AIM OF THE EXERCISE = Skipping the images, transcribe each record below as it is.

(Stored records)
Start of Block
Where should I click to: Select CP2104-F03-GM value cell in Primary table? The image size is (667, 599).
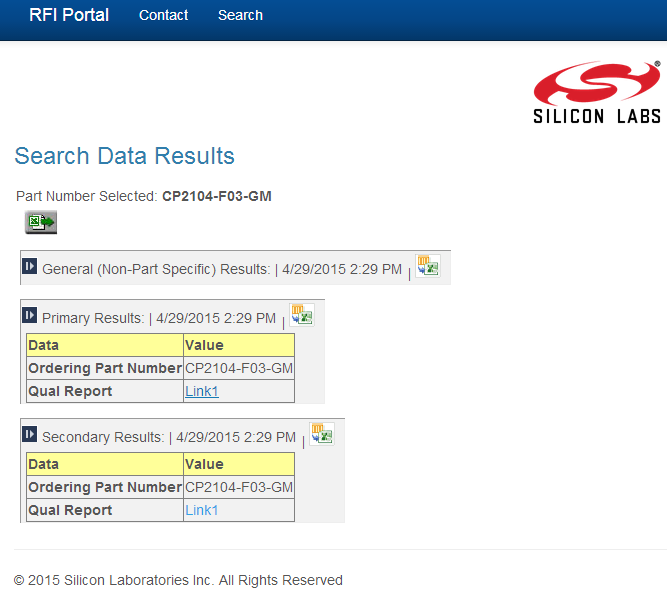239,368
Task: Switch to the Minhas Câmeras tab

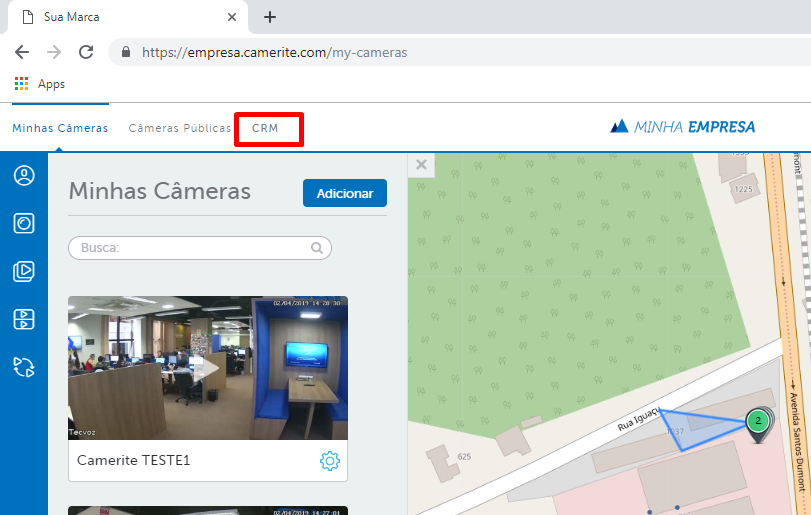Action: click(60, 128)
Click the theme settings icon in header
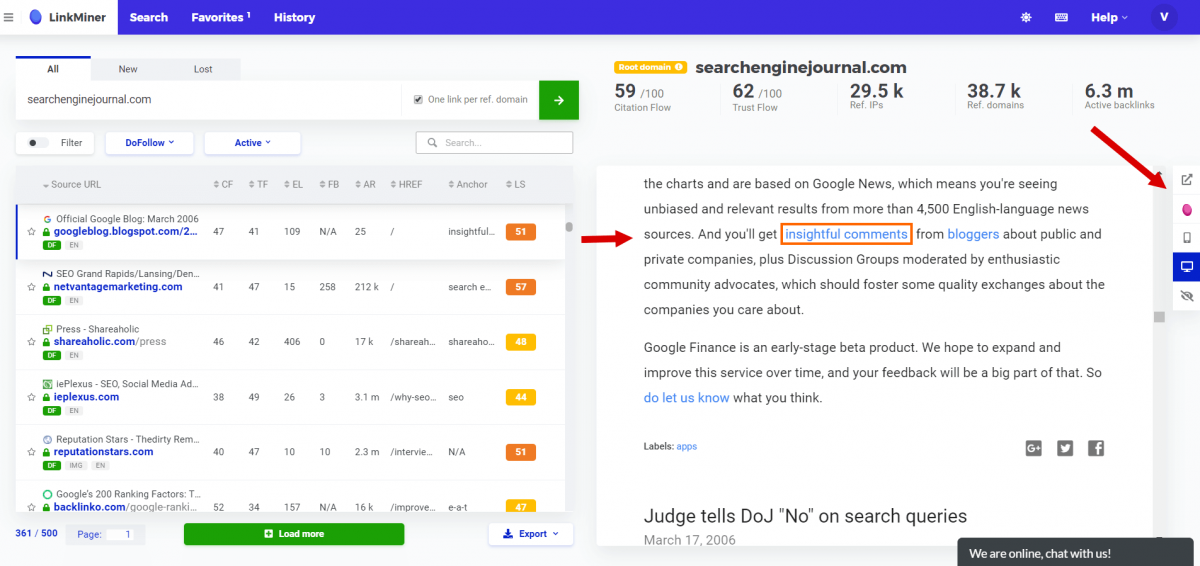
End of Block
EXERCISE RESPONSE =
Where should I click to: Select CP2104-F03-GM value cell in Primary table? The image size is (667, 599).
239,368
Task: Switch to the Minhas Câmeras tab

Action: click(60, 128)
Click the theme settings icon in header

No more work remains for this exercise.